START Exercise input
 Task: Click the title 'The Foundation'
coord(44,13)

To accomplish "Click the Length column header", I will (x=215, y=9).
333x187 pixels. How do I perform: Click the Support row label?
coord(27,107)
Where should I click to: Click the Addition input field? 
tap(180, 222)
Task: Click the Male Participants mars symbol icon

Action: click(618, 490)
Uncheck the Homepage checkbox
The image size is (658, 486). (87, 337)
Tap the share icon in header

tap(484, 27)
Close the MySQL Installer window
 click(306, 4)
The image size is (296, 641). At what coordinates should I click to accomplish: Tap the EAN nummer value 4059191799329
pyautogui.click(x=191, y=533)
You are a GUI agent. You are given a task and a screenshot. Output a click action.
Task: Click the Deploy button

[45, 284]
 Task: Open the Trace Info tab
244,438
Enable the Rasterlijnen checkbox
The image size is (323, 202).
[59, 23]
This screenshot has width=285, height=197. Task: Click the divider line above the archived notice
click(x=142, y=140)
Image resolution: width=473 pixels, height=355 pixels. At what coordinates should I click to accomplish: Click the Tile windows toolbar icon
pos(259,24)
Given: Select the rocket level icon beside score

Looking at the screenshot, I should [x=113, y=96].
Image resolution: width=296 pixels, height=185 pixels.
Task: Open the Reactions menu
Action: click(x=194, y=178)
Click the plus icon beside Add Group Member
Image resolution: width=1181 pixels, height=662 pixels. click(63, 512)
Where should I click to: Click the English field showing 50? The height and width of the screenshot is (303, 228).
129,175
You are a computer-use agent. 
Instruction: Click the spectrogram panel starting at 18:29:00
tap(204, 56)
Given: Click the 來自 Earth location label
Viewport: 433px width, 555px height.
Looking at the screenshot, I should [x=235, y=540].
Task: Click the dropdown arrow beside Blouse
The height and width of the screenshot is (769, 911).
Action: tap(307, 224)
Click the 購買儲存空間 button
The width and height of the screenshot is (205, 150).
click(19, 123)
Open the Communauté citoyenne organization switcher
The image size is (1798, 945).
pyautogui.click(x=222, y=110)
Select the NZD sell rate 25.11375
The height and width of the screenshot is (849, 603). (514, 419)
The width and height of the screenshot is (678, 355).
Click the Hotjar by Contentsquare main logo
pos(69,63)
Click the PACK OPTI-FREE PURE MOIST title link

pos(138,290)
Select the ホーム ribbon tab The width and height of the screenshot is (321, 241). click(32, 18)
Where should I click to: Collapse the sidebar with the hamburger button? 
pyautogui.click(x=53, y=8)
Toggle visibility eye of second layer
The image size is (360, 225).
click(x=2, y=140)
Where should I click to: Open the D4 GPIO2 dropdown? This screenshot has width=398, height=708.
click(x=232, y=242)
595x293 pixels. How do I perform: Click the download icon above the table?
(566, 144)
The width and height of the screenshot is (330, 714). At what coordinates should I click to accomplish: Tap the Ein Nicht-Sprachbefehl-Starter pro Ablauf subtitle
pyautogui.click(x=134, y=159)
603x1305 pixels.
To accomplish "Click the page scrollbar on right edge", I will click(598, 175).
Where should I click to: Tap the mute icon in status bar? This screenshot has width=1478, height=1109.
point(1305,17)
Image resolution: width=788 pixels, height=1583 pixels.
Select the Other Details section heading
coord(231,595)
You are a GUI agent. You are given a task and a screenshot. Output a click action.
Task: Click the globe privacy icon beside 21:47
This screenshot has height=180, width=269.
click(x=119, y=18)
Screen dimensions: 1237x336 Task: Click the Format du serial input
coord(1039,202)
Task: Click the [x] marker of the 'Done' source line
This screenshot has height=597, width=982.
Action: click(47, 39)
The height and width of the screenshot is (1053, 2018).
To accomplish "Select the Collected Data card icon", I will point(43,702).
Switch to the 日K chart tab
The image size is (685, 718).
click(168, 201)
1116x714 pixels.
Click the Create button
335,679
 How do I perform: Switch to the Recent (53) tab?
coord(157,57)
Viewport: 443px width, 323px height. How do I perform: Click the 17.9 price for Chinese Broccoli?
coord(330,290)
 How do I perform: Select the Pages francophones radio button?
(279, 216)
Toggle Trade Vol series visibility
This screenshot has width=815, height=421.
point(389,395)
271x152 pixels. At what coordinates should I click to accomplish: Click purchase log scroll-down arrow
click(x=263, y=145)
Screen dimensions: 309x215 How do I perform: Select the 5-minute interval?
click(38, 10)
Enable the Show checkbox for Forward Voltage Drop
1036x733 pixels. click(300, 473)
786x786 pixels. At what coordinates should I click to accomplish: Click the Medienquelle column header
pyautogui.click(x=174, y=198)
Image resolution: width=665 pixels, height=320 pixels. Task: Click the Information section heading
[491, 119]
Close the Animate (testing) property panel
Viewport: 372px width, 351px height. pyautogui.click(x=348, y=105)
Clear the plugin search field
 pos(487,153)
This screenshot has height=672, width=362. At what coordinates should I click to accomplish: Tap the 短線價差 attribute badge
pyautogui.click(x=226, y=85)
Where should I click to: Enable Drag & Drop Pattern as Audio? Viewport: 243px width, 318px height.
END Exercise input
_The problem_
Reproduce the material above, every line of it, exactly.

_Answer box_
 Task: Click the title 'The Foundation'
coord(44,13)

To accomplish "Click the Length column header", I will (x=215, y=9).
333x187 pixels. How do I perform: Click the Support row label?
coord(27,107)
Where should I click to: Click the Addition input field? 
tap(180, 222)
Task: Click the Male Participants mars symbol icon

Action: click(618, 490)
Uncheck the Homepage checkbox
The image size is (658, 486). (87, 337)
Tap the share icon in header

tap(484, 27)
Close the MySQL Installer window
 click(306, 4)
The image size is (296, 641). At what coordinates should I click to accomplish: Tap the EAN nummer value 4059191799329
pyautogui.click(x=191, y=533)
You are a GUI agent. You are given a task and a screenshot. Output a click action.
Task: Click the Deploy button

[45, 284]
 Task: Open the Trace Info tab
244,438
Enable the Rasterlijnen checkbox
The image size is (323, 202).
[59, 23]
This screenshot has width=285, height=197. Task: Click the divider line above the archived notice
click(x=142, y=140)
Image resolution: width=473 pixels, height=355 pixels. At what coordinates should I click to accomplish: Click the Tile windows toolbar icon
pos(259,24)
Given: Select the rocket level icon beside score

Looking at the screenshot, I should [x=113, y=96].
Image resolution: width=296 pixels, height=185 pixels.
Task: Open the Reactions menu
Action: click(x=194, y=178)
Click the plus icon beside Add Group Member
Image resolution: width=1181 pixels, height=662 pixels. click(63, 512)
Where should I click to: Click the English field showing 50? The height and width of the screenshot is (303, 228).
129,175
You are a computer-use agent. 
Instruction: Click the spectrogram panel starting at 18:29:00
tap(204, 56)
Given: Click the 來自 Earth location label
Viewport: 433px width, 555px height.
Looking at the screenshot, I should [x=235, y=540].
Task: Click the dropdown arrow beside Blouse
The height and width of the screenshot is (769, 911).
Action: tap(307, 224)
Click the 購買儲存空間 button
The width and height of the screenshot is (205, 150).
click(19, 123)
Open the Communauté citoyenne organization switcher
The image size is (1798, 945).
pyautogui.click(x=222, y=110)
Select the NZD sell rate 25.11375
The height and width of the screenshot is (849, 603). (514, 419)
The width and height of the screenshot is (678, 355).
Click the Hotjar by Contentsquare main logo
pos(69,63)
Click the PACK OPTI-FREE PURE MOIST title link

pos(138,290)
Select the ホーム ribbon tab The width and height of the screenshot is (321, 241). click(32, 18)
Where should I click to: Collapse the sidebar with the hamburger button? 
pyautogui.click(x=53, y=8)
Toggle visibility eye of second layer
The image size is (360, 225).
click(x=2, y=140)
Where should I click to: Open the D4 GPIO2 dropdown? This screenshot has width=398, height=708.
click(x=232, y=242)
595x293 pixels. How do I perform: Click the download icon above the table?
(566, 144)
The width and height of the screenshot is (330, 714). At what coordinates should I click to accomplish: Tap the Ein Nicht-Sprachbefehl-Starter pro Ablauf subtitle
pyautogui.click(x=134, y=159)
603x1305 pixels.
To accomplish "Click the page scrollbar on right edge", I will click(598, 175).
Where should I click to: Tap the mute icon in status bar? This screenshot has width=1478, height=1109.
point(1305,17)
Image resolution: width=788 pixels, height=1583 pixels.
Select the Other Details section heading
coord(231,595)
You are a GUI agent. You are given a task and a screenshot. Output a click action.
Task: Click the globe privacy icon beside 21:47
This screenshot has height=180, width=269.
click(x=119, y=18)
Screen dimensions: 1237x336 Task: Click the Format du serial input
coord(1039,202)
Task: Click the [x] marker of the 'Done' source line
This screenshot has height=597, width=982.
Action: click(47, 39)
The height and width of the screenshot is (1053, 2018).
To accomplish "Select the Collected Data card icon", I will point(43,702).
Switch to the 日K chart tab
The image size is (685, 718).
click(168, 201)
1116x714 pixels.
Click the Create button
335,679
 How do I perform: Switch to the Recent (53) tab?
coord(157,57)
Viewport: 443px width, 323px height. How do I perform: Click the 17.9 price for Chinese Broccoli?
coord(330,290)
 How do I perform: Select the Pages francophones radio button?
(279, 216)
Toggle Trade Vol series visibility
This screenshot has width=815, height=421.
point(389,395)
271x152 pixels. At what coordinates should I click to accomplish: Click purchase log scroll-down arrow
click(x=263, y=145)
Screen dimensions: 309x215 How do I perform: Select the 5-minute interval?
click(38, 10)
Enable the Show checkbox for Forward Voltage Drop
1036x733 pixels. click(300, 473)
786x786 pixels. At what coordinates should I click to accomplish: Click the Medienquelle column header
pyautogui.click(x=174, y=198)
Image resolution: width=665 pixels, height=320 pixels. Task: Click the Information section heading
[491, 119]
Close the Animate (testing) property panel
Viewport: 372px width, 351px height. pyautogui.click(x=348, y=105)
Clear the plugin search field
 pos(487,153)
This screenshot has height=672, width=362. At what coordinates should I click to accomplish: Tap the 短線價差 attribute badge
pyautogui.click(x=226, y=85)
Where should I click to: Enable Drag & Drop Pattern as Audio? Viewport: 243px width, 318px height.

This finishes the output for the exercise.